Datum uitspraak: 1 december 2004
AFDELING
BESTUURSRECHTSPRAAK
Uitspraak op het hoger beroep van:
[appellant], gevestigd te [plaats],
tegen de uitspraak van de rechtbank Arnhem van 6 april 2004 in het geding tussen:
de Commissie van Beroep van de Stichting Incident Management Nederland.
Bij brieven van 22 april 2002 heeft de Stichting Incident Management Nederland (hierna: de stichting) besloten voor de contractsperiode 1 december 2002 tot 30 november 2005 geen overeenkomst met appellant aan te gaan voor uitvoering van werkzaamheden in het kader van 1e berging in de rayons GL251, GL252, GL255 en GL256.
Bij brief van 16 augustus 2002 heeft de Commissie van Beroep van de stichting (hierna: de commissie) het daartegen door appellant ingestelde beroep ongegrond verklaard.
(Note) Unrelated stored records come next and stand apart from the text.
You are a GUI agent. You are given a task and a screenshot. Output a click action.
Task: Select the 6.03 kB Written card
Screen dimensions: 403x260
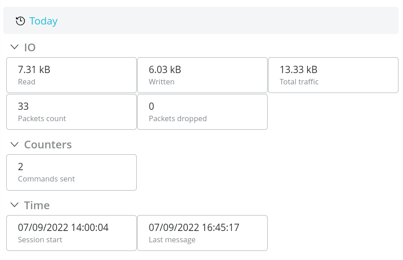202,75
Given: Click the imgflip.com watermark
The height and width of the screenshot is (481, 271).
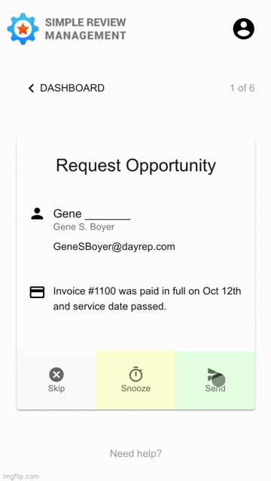Looking at the screenshot, I should (x=20, y=476).
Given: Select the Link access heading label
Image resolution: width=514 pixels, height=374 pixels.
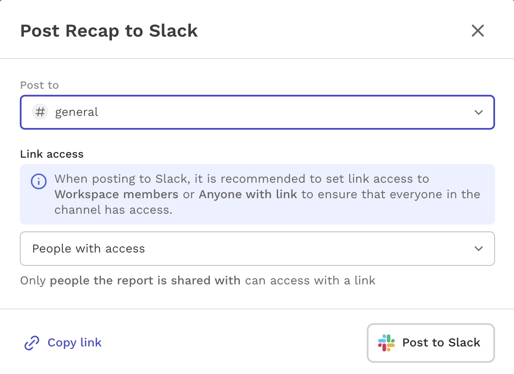Looking at the screenshot, I should click(52, 154).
Bij uitspraak van 6 april 2004, verzonden op dezelfde dag, heeft de rechtbank Arnhem (hierna: de rechtbank) zich onbevoegd verklaard van het daartegen door appellant ingestelde beroep kennis te nemen. Deze uitspraak is aangehecht.
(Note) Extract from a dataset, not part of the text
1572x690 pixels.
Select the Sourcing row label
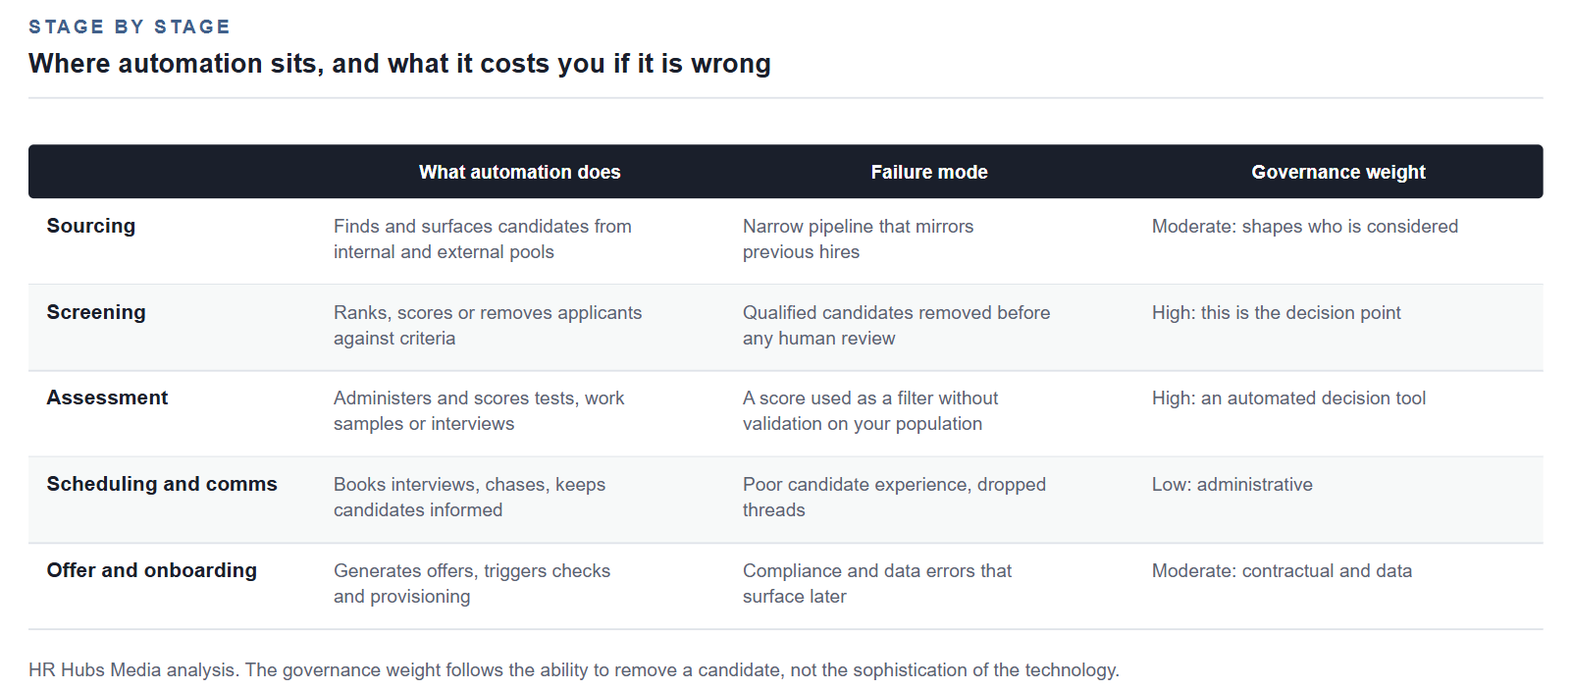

Tegen deze uitspraak heeft appellant bij brief, bij de Centrale Raad van Beroep ingekomen op 12 mei 2004, hoger beroep ingesteld. De Centrale Raad van Beroep heeft het beroepschrift met toepassing van artikel 6:15, eerste lid, van de Algemene wet bestuursrecht (hierna: de Awb) doorgezonden aan de Afdeling bestuursrechtspraak van de Raad van State. Het beroepschrift is ingekomen op 18 mei 2004. Deze brief is aangehecht.
Bij brief van 13 juli 2004 heeft de stichting van antwoord gediend.
De zaak is door een meervoudige kamer van de Afdeling verwezen naar een enkelvoudige.
De Afdeling heeft de zaak ter zitting behandeld op 11 november 2004, waar appellant, vertegenwoordigd door mr. J. Zandberg, advocaat te Didam, en de stichting, vertegenwoordigd door mr. M.B.W. Biesheuvel, advocaat te Den Haag, zijn verschenen.
2.1. Ingevolge artikel 8:1, eerste lid, van de Awb kan een belanghebbende tegen een besluit beroep instellen bij de rechtbank.
Ingevolge artikel 1:3, eerste lid, van de Awb wordt onder besluit verstaan een schriftelijke beslissing van een bestuursorgaan, inhoudende een publiekrechtelijke rechtshandeling.
Ingevolge artikel 1:1, eerste lid, van de Awb wordt onder bestuursorgaan verstaan:
a. een orgaan van een rechtspersoon die krachtens publiekrecht is ingesteld, of
b. een ander persoon of college, met enig openbaar gezag bekleed.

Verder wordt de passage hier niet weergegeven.